Founder’s Friday: Startup Law for Entrepreneurs

On a Friday afternoon in mid-April, one of our student partners, Startup Exchange, hosted a panel discussion for local community members regarding a topic that is top-of-mind for many new entrepreneurs.

 
 

The Founder’s Friday: Startup Law for Entrepreneurs event invited students and professionals to hear from two local experts regarding their experiences advising entrepreneurs, how to navigate the startup law/intellectual property (IP) ecosystem, and key things that founders should know before seeking legal guidance.

Prior to the discussion starting, Varoon Kodithala, Director of Partnerships of Startup Exchange introduced the group’s mission and focus and thanked Tech Square ATL (TSQATL) for being such a valued partner. 

Nikhil Uppal (Membership Division, Startup Exchange) took the stage next, serving as the moderator that afternoon.
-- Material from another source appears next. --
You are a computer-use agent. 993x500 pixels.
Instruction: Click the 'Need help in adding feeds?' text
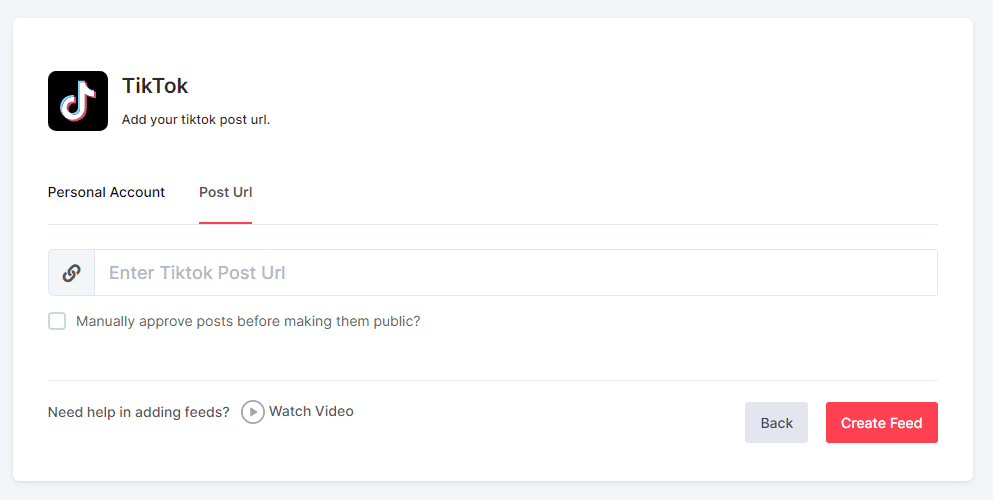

Nikhil then introduced the guest speakers: 

James (Jim) Schutz, Partner and Intellectual Property Practice Group Leader, who specializes in drafting and negotiating technology, IP, and software agreements at Troutman Pepper Hamilton Sanders, LLP.

The discussion that ensued was centered around the basics of term sheets, IP, and other law-related topics that are essential for entrepreneurs to understand. Immediately following, we opened up the floor to questions, which was incredibly interactive. 

Gera Baano-Stewart II, a student-entrepreneur from Morehouse University who founded SimpNow and is currently working on a sports betting app called CrowdPlays, asked a question about how much code his developer owns. Jim and Joe responded, saying that contractors own 100 percent of the code that they write unless they sign a CIIAA agreement prior to working (which is essentially a confidentiality agreement). 

Another student asked about avenues to secure a patent/ask about IP on campus. The two panelists recommended Georgia Tech's Office of Technology Licensing (OTL) as a great avenue for this. 

In response to another question about how much equity to give to new hires, Jim and Joe advised attendees to use a vesting schedule when awarding shares to employees, which essentially rewards employees that stay with the company for longer with more shares. 

 
 

One of the best highlights of the afternoon was one of our coworking members, Jon McKinley, attending the event since his membership includes access to events at The Clubhouse. This was vital for Jon, as he is the Co-Founder of a new sports marketing startup and it was great information for him to learn as he plans for the future in regards to IP and trademarks. This perfectly embodies the essence of TSQATL – connecting our members with other innovators in the surrounding community!